Auf in den Osten von Oberbayern
Der Blick richtet sich nach Osten. Da war doch noch was… Weitere Seen in Oberbayern wollen erkundet werden.
Weit ist der Sommer fortgeschritten, der Hochsommer zusammengebrochen, die Nächte sind kühl, Gewitter haben die Seen deutlich abkühlen lassen, aber noch ist die Freiwassersaison nicht vorbei. Und das heißt: Ich kann dem Wöhrsee in Burghausen einen Besuch abstatten. Der nämlich gehört auch zu den bekannteren Gewässern seiner Art, zum einen, weil er zum Fuß der sehr berühmten Burg gelegen ist, zum anderen, weil er winters ein Eldorado für Eiswasserschwimmer darstellt.

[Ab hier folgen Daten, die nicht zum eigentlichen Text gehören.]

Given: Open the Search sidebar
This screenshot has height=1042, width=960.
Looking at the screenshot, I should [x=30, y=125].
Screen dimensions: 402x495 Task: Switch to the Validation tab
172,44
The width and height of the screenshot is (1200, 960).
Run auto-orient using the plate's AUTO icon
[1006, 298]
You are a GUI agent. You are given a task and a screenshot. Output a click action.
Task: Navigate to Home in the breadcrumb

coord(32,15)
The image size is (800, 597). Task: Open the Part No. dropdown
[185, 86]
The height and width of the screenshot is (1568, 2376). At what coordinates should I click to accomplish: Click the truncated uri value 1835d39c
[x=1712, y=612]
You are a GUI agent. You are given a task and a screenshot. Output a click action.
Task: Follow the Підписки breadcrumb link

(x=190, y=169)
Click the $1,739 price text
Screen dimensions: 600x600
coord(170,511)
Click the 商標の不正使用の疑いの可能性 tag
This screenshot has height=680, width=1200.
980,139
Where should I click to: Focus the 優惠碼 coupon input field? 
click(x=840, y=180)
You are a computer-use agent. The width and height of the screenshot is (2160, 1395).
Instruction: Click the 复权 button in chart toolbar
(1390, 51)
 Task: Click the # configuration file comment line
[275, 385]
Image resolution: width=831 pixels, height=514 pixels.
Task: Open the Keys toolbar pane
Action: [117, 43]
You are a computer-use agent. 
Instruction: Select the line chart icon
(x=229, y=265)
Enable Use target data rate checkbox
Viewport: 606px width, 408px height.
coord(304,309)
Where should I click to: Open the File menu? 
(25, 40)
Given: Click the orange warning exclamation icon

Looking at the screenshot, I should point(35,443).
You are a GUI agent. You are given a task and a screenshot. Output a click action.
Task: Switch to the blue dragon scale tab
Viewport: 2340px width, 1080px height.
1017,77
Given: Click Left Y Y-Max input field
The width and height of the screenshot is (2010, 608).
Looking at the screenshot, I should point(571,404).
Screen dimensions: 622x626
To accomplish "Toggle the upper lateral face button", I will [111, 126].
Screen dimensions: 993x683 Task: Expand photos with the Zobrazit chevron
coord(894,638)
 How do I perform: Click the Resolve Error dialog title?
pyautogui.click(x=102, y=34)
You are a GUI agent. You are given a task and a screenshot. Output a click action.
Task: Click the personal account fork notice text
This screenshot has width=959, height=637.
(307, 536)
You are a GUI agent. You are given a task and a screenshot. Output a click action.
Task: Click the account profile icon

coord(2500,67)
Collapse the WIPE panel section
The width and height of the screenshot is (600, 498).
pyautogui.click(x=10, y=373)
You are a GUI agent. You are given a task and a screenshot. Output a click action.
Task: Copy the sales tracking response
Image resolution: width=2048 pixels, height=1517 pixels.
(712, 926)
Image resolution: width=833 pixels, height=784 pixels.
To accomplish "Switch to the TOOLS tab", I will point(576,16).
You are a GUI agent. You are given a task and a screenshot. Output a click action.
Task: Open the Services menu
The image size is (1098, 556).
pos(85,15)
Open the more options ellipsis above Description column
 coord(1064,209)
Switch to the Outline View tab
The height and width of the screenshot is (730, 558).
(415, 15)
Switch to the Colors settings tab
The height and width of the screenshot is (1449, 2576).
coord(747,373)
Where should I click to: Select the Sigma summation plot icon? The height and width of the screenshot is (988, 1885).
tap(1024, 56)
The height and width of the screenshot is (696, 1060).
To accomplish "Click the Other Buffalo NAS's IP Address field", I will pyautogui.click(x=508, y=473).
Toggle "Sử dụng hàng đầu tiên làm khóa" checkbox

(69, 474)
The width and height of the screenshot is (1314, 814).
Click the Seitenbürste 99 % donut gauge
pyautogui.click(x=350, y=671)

Auf dem Weg nach Burghausen komme ich mehr oder weniger am Marktler Badesee vorbei, in dem ich Ende September 2024 schon mal war. Das ist eine gute Gelegenheit für eine zweite Runde:
1. Marktler Badesee
Das wohl Markanteste an diesem kleinen Badesee ist seine Brücke zwischen dem West- und Ostteil des ehemaligen Altarms am Inn. Sie verbindet die Nord- und Südufer mit den Badeplätzen an der schmalsten und zugleich flachsten Stelle des Sees.
Die Wassertiefe beträgt hier etwas mehr als einen Meter, schwimmen unter der Brücke geht so gerade noch, springen von der Brücke wäre also im wahrsten Wortsinn halsbrecherisch und ist daher aus guten Gründen verboten. Alternativ dazu wurde in der Nähe der Wasserwacht ein Sprungturm errichtet, der aber angesichts der frühen Tageszeit meines Besuchs noch nicht frequentiert wird.
Überhaupt ist es bemerkenswert ruhig am See – einige emsige Schwimmer:innen, einige wenige, die bereits in der Sonne liegen, allesamt Menschen, die vormittags unter der Woche Zeit haben – so viele sind das ja nicht. Ü60 dominiert das Geschehen.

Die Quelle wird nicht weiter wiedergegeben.